Polizeipräsident Gerhard Bereswill drängt die Politik zur Eile in Sachen Videoüberwachung.
Polizeipräsident Gerhard Bereswill drängt die Politik zur Eile in Sachen Videoüberwachung.  © dpa/Boris Roessler, dpa/Marc Tirl

Frankfurt - Videoüberwachung an der Hauptwache, dieses Thema beschäftigt die Stadtpolitik schon seit langem. Nun mahnt Frankfurts Polizeipräsident Gerhard Bererswill (59) die Politiker zur Eile.
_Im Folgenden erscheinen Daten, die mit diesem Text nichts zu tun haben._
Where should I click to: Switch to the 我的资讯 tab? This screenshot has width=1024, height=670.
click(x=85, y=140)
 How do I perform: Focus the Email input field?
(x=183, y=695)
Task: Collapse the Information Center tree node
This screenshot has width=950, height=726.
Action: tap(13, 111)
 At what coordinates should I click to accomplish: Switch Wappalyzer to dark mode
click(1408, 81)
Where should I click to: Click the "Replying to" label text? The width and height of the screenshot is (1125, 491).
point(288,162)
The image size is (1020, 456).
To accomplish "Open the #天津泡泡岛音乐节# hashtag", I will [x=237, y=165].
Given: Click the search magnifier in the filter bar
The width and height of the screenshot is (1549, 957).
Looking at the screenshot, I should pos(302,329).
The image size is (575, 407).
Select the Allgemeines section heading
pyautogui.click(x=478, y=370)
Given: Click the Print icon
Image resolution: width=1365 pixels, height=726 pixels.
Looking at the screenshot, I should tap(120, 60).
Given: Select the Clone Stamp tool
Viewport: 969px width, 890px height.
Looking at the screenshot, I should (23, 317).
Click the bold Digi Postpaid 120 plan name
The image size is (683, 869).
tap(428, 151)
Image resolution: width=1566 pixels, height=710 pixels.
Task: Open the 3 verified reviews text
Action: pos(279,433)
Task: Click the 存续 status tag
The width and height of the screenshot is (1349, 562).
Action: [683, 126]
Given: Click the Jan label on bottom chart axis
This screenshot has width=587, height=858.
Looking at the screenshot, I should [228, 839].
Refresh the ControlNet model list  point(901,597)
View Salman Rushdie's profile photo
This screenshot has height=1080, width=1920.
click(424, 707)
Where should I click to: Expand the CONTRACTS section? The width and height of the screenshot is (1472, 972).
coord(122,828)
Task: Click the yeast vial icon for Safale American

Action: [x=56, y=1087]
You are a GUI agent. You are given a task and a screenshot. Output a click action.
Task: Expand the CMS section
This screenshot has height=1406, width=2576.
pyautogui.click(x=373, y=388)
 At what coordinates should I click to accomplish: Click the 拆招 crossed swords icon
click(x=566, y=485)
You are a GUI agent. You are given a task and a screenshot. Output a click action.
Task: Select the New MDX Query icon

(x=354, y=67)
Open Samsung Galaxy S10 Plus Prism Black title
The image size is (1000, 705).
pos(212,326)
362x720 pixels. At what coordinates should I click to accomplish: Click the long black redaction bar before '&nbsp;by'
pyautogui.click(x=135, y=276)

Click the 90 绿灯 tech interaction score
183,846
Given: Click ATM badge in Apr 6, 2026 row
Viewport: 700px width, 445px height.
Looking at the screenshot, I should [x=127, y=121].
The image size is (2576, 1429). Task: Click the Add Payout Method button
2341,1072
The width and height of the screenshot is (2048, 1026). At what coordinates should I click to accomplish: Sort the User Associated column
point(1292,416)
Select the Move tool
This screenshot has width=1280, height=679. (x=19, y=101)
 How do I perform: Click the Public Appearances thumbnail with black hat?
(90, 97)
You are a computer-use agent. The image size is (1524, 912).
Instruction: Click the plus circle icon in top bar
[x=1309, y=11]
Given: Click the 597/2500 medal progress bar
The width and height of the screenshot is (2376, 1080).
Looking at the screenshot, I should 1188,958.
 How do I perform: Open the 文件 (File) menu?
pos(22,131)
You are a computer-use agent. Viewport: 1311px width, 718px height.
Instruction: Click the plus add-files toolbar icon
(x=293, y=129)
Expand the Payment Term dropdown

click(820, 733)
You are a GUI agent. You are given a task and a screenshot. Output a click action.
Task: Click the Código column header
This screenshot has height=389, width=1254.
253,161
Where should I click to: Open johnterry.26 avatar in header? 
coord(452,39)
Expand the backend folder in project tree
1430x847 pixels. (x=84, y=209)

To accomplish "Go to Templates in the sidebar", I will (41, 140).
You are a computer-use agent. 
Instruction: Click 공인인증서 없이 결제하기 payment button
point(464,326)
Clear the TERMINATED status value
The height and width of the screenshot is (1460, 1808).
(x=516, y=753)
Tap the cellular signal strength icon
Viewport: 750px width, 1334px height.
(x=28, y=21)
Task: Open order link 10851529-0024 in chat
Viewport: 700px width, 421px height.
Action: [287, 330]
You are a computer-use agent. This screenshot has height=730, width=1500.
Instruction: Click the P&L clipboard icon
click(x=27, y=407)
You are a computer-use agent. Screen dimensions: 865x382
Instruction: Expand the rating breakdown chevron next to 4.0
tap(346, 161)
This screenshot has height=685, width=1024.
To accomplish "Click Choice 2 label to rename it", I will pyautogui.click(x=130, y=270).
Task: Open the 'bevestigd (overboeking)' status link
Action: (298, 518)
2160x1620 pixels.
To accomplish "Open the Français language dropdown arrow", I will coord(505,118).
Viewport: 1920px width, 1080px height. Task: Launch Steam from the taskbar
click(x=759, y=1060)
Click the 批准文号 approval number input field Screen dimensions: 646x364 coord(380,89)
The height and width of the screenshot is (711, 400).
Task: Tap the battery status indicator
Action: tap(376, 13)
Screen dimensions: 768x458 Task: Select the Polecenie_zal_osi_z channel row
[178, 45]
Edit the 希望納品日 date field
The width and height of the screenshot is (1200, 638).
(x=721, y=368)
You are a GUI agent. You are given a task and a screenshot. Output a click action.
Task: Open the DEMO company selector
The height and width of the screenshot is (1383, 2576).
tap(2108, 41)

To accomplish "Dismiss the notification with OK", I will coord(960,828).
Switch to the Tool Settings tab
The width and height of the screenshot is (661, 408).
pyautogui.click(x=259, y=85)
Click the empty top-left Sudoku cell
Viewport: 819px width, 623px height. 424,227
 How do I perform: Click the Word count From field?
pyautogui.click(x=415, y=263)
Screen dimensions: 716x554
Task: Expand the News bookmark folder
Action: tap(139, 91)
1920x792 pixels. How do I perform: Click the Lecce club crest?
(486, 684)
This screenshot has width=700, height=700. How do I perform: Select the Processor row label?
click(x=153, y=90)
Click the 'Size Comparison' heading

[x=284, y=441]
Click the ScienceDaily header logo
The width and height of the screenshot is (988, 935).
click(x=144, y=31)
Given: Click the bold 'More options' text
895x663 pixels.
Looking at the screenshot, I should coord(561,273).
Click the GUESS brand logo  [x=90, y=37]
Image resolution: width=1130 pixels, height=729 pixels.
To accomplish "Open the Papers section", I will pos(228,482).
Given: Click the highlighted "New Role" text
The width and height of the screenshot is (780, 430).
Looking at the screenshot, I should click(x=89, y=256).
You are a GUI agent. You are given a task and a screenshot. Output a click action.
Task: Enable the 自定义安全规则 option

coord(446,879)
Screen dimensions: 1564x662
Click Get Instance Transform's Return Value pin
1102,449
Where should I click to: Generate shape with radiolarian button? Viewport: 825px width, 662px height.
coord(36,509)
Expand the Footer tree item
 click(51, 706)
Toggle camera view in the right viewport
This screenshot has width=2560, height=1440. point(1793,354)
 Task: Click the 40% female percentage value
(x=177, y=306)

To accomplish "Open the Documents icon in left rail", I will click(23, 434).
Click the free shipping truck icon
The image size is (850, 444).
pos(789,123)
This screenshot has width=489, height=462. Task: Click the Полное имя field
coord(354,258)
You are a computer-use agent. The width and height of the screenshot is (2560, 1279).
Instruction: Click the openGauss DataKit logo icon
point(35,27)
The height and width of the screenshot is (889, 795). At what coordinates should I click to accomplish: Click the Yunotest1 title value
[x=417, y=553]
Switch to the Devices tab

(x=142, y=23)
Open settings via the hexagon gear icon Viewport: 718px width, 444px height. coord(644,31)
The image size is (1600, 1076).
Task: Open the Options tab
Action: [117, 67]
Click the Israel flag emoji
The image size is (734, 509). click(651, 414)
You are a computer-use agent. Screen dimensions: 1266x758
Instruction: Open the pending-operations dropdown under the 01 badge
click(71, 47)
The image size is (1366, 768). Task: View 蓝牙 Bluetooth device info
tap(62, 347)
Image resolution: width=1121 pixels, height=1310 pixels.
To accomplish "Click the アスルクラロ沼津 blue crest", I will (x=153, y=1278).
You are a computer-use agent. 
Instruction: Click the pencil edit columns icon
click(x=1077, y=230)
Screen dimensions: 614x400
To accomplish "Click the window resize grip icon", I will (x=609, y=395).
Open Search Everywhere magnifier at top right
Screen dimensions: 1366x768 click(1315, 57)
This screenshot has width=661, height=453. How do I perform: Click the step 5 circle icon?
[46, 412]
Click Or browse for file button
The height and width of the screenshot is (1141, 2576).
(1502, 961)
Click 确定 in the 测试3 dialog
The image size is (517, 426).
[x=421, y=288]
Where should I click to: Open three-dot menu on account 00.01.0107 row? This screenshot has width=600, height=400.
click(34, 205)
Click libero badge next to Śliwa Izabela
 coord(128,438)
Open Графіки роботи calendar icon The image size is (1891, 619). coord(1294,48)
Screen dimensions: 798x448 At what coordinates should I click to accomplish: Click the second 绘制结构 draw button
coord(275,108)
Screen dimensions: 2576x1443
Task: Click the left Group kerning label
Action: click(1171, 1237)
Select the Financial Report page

An den Standorten Konstablerwache und Kaisersack ist die Videoüberwachung längst Realität. Drei weitere Standorte sind im Gespräch, darunter die Hauptwache, die Bereswill selbst nach dem Terroranschlag auf den Weihnachtsmarkt in Berlin ins Gespräch gebracht hat, wie die Frankfurter Rundschau (FR) schreibt.

Im Gespräch mit der FR sagte Bereswill: "Die Entscheidung über die Standorte für weitere Videokameras zieht sich aus unserer Sicht schon lange hin".

Was den Polizeipräsidenten vor allem ärgert, ist der Umstand, dass durch die Debatte über den Standort "Hauptwache" auch die beiden von der Politik schon beschlossenen Standorte "Allerheiligenstraße" (Innenstadt) und "Ecke Taunus-/Elbestraße" (Bahnhofsviertel) bisher nicht realisiert wurden.

Im Frankfurter Polizeipräsidium verfolgen laut FR daher "viele Beamte die Debatte inzwischen leicht genervt".